Tender hacia la inmovilidad y concentrarse en la cama es un asunto que si bien parece burdo ascetismo o deseo de santidad, resulta justo lo contrario. A la cama va uno a fornicar o a dormir; en cambio, para practicar la inmovilidad se requiere cruzar los brazos y sentarse en una silla algo incómoda. Si el calentamiento global incrementara el sexo y por ende la tranquilidad, el sosiego y la resignación placentera, entonces sería bienvenido, pero sucede todo lo contrario. El calentamiento global enfría las camas porque las noticias acerca de la degeneración social y ambiental agobian a las personas que sólo desean marchar a su lecho como al féretro. Dentro de este panorama de deterioro entonces la mujer, hombre o bulto con sentimientos que uno tiene al lado se transforma en una calamidad si falta el sexo. Luego de que las noticias de lo sucedido en tu entorno te sumen en la penumbra sólo deseas acomodarte en la fosa y desaparecer en el sueño eterno. Por otra parte, la silla incómoda es muy necesaria para pensar desde la inmovilidad y al mismo tiempo para experimentar la gravedad del cuerpo, el accidente y el mínimo sufrimiento. Renunciar a pensar te hace más parecido a un rábano o a una alcaparra que a un ser humano dispuesto a confrontarse a sí mismo por medio del cuestionamiento. Las filosofías, prácticas religiosas o gimnasias espirituales que intentan detener la corriente de pensamiento para encontrar la paz son más que respetables; pero yo, en lo particular, no deseo convertirme en una zanahoria ni siquiera durante unos instantes que simulen la eternidad. Yo debo sufrir y hacer de ese sufrimiento una forma de austera felicidad y ello no será posible si mi propósito es convertirme en polvo de estrellas, imitar a las aves o someterme a la tiranía del puro sentir.

“Me agradan los hombres con futuro y las mujeres con pasado”, se lee en una obra de Oscar Wilde. Esta confesión me da pie para decir que me sucede algo muy distinto. A mí los hombres no me agradan y si tengo amigos es porque soy débil y veo en ellos la niñez perdida, la debilidad del búfalo y la risa del condenado a muerte; me despiertan piedad y ternura porque son innecesarios y porque se les puede aniquilar fácilmente. Y si desean el éxito entonces ellos mismos se ponen la soga al cuello. Nada más triste y ridículo que un hombre exitoso. En cambio, las mujeres son el pasado ontológico, es decir la sabiduría, el único futuro real posible y el deseo insatisfecho por antonomasia. Sobre el resto de los géneros sexuales no me pronunciaré de manera tan íntima pues mi conocimiento acerca de ellos es deslavado. En fin, la cama sólo debe ser compartida si hay contacto, fornicación, mordeduras, besos y rasguños.

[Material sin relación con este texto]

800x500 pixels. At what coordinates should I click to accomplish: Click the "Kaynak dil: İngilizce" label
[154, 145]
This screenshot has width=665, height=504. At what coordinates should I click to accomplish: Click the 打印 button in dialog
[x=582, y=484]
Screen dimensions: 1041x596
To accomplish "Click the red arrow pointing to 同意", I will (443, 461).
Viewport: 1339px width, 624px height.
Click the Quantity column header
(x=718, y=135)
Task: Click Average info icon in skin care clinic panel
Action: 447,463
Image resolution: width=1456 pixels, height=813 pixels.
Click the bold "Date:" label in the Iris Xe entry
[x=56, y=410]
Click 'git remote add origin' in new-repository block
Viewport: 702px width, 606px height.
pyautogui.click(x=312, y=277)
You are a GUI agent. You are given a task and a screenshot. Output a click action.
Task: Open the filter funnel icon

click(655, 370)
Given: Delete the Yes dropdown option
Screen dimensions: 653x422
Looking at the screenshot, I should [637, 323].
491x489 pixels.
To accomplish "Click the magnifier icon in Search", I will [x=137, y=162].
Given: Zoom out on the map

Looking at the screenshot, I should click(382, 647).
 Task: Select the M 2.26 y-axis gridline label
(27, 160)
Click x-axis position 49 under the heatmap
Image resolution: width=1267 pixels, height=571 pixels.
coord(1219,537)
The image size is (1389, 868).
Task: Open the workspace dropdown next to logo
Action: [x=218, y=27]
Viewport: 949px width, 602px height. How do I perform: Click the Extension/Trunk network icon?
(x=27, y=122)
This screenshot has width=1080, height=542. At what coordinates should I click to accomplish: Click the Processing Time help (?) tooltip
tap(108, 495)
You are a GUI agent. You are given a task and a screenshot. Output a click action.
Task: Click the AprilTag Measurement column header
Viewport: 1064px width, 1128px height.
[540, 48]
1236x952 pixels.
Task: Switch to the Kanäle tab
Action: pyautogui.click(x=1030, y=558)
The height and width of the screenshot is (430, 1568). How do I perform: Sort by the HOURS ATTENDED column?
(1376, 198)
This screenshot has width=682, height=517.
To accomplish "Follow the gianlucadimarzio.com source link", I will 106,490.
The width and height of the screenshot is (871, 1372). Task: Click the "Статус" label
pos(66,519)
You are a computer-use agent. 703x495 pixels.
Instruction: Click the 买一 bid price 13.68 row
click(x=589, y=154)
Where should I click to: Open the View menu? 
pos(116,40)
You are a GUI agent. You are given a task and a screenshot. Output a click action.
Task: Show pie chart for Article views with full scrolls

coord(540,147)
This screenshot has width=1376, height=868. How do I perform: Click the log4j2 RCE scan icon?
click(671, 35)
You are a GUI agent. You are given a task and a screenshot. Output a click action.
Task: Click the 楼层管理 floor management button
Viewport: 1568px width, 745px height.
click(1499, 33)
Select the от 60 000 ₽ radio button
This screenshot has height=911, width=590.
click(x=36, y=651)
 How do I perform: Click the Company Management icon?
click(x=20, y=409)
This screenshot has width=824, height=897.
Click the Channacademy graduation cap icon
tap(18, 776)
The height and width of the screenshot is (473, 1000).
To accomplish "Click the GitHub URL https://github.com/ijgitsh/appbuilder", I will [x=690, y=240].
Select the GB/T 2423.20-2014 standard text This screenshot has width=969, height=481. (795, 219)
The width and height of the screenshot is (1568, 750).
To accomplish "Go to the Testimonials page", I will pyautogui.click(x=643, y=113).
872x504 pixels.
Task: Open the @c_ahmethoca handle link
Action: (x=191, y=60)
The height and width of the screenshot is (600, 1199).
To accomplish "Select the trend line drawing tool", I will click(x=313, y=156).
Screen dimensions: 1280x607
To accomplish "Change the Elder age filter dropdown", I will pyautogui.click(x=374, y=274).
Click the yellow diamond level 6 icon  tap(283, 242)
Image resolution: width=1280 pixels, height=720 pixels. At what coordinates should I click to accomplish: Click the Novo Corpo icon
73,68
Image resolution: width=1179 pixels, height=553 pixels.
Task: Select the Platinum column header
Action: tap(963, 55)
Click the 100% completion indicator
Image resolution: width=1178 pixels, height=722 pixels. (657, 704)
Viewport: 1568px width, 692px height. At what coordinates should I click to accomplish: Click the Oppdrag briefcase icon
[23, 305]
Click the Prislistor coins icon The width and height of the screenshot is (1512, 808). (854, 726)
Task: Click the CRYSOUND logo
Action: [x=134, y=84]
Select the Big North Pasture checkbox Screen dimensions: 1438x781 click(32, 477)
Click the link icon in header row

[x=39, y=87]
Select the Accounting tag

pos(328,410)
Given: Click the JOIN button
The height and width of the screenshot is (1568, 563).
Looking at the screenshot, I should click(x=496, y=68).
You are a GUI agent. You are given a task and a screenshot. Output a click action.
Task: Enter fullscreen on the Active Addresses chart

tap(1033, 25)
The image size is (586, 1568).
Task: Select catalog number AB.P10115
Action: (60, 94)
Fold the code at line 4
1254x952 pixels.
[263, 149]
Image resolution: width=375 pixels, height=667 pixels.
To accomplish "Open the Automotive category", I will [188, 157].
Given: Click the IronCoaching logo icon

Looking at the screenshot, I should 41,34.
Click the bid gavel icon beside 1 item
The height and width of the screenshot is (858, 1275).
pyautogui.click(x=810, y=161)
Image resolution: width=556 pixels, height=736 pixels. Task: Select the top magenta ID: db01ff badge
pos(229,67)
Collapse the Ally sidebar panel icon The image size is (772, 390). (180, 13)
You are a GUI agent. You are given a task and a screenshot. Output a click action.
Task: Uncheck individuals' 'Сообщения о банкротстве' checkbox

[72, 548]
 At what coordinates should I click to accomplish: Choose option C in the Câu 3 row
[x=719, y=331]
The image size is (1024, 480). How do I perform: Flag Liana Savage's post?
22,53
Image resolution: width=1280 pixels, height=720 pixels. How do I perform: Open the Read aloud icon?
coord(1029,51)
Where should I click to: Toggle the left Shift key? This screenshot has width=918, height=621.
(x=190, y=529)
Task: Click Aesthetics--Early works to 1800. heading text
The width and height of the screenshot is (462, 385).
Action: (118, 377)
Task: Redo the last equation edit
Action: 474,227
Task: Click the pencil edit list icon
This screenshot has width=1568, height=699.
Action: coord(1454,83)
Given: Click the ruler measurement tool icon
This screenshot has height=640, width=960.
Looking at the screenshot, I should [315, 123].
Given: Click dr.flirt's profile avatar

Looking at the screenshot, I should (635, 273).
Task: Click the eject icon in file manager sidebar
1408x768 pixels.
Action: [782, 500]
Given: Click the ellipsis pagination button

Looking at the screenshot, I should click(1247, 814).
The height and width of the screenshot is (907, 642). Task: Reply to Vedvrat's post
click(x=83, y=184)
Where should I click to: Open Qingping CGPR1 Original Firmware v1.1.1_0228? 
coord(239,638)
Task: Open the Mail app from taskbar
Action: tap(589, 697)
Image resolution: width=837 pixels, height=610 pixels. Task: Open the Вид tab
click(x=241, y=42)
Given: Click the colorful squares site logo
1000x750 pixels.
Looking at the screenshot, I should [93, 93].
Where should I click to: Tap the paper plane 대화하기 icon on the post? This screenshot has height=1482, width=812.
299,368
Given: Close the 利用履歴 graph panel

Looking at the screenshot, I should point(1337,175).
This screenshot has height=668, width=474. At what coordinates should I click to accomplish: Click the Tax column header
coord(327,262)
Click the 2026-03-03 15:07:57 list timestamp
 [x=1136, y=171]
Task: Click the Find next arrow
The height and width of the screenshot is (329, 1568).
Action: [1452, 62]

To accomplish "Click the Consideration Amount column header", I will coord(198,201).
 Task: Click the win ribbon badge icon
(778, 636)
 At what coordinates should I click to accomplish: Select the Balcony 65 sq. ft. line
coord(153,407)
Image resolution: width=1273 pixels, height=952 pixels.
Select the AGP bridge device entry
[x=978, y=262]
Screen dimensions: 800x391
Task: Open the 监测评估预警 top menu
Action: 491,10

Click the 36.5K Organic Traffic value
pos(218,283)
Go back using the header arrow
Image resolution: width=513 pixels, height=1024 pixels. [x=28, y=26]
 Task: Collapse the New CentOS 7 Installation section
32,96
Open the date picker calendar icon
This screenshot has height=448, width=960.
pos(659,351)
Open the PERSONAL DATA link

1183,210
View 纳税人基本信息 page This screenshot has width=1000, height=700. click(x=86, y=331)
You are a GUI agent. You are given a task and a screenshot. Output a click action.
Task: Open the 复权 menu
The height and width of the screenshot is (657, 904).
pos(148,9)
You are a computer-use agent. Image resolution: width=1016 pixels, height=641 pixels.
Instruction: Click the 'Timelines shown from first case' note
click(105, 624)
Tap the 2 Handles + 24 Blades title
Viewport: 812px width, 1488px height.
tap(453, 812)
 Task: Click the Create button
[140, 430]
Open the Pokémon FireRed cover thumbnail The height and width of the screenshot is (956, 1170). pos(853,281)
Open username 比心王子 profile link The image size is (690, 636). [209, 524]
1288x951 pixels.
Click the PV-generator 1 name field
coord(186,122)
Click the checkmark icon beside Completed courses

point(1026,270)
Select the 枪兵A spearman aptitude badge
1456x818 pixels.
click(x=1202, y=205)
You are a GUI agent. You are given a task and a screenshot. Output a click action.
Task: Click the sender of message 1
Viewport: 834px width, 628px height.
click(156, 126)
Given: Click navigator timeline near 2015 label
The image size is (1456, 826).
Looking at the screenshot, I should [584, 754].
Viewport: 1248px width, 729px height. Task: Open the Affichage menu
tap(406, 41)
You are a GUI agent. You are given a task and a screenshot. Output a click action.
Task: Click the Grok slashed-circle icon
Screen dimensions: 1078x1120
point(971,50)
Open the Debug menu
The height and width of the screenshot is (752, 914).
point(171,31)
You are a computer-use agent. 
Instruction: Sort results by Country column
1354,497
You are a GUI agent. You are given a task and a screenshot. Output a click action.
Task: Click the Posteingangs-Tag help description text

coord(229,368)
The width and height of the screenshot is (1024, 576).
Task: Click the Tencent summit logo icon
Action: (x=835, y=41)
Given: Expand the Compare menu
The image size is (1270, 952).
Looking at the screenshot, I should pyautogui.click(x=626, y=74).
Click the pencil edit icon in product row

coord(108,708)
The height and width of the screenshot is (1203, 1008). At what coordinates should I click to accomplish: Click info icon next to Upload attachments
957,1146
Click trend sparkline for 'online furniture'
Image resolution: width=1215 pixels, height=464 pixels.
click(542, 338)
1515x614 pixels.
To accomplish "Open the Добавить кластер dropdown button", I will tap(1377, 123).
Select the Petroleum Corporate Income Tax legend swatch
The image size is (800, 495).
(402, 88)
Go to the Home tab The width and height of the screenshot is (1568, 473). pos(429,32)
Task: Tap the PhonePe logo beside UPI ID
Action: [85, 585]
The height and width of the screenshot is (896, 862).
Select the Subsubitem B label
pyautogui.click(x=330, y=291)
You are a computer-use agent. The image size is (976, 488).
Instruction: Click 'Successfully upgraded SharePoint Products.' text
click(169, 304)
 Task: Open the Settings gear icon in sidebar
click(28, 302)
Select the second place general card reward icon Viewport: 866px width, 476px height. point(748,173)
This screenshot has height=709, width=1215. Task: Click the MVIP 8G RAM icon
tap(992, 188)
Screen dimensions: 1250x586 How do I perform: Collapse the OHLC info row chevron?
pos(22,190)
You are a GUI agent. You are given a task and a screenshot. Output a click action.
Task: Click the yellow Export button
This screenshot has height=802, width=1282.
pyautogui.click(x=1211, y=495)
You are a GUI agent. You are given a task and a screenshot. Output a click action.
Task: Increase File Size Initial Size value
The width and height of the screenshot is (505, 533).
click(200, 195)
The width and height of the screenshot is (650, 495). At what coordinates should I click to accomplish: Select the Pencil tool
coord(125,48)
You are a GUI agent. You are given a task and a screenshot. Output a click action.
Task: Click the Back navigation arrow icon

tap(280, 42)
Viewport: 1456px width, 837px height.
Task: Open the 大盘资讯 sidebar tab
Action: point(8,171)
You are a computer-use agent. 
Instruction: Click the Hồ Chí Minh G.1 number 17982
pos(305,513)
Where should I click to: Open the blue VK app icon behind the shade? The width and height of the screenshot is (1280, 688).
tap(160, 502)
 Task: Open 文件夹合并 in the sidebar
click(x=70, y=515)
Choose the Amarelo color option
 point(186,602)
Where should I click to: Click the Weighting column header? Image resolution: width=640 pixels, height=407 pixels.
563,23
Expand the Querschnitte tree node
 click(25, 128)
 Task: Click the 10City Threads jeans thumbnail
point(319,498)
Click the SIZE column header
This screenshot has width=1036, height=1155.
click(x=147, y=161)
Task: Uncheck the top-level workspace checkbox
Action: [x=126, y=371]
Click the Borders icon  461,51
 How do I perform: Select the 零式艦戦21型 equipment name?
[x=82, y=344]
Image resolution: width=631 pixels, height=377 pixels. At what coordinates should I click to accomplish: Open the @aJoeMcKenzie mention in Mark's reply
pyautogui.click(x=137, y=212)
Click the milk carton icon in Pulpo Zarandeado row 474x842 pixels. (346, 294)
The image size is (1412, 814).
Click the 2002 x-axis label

De lo contrario hay que ir a la cama en soledad. Si se acuestan en compañía entonces volteen a ver el rostro de su pareja y allí encontrarán la única noticia importante. El resto de las noticias son innecesarias.

Otro propósito que amenizará las fechas venideras es el de procurar la amargura. Es una obligación civil hoy en día ser más amargo que antes y cada risa escandalosa debería recordarnos las fauces abiertas de una hiena: una felicidad impostada, un devenir que jamás comenzó. El único descubrimiento importante que he hecho en este último año es darme cuenta que el lenguaje es un alcaloide. Es decir, un veneno o sustancia que algunas plantas segregan para relacionarse con su entorno, sea para protegerse o ejercer la comunidad. El lenguaje no es accesorio, sino que constituye la naturaleza esencial de la planta humana. Por ello los escritores tendrían que ser menos pacatos y más venenosos, no caer en las redes de la ensoñación política ni abandonar la crítica audaz y resistente. El poder no tiene sexo y por ello nos confunde, se impone sobre nosotros y nos atrofia y aniquila. La amargura en vez de la ingenuidad; el lenguaje como alcaloide o veneno placentero o mortal. Que la literatura y las artes no permitan dormir en paz a los políticos mediocres.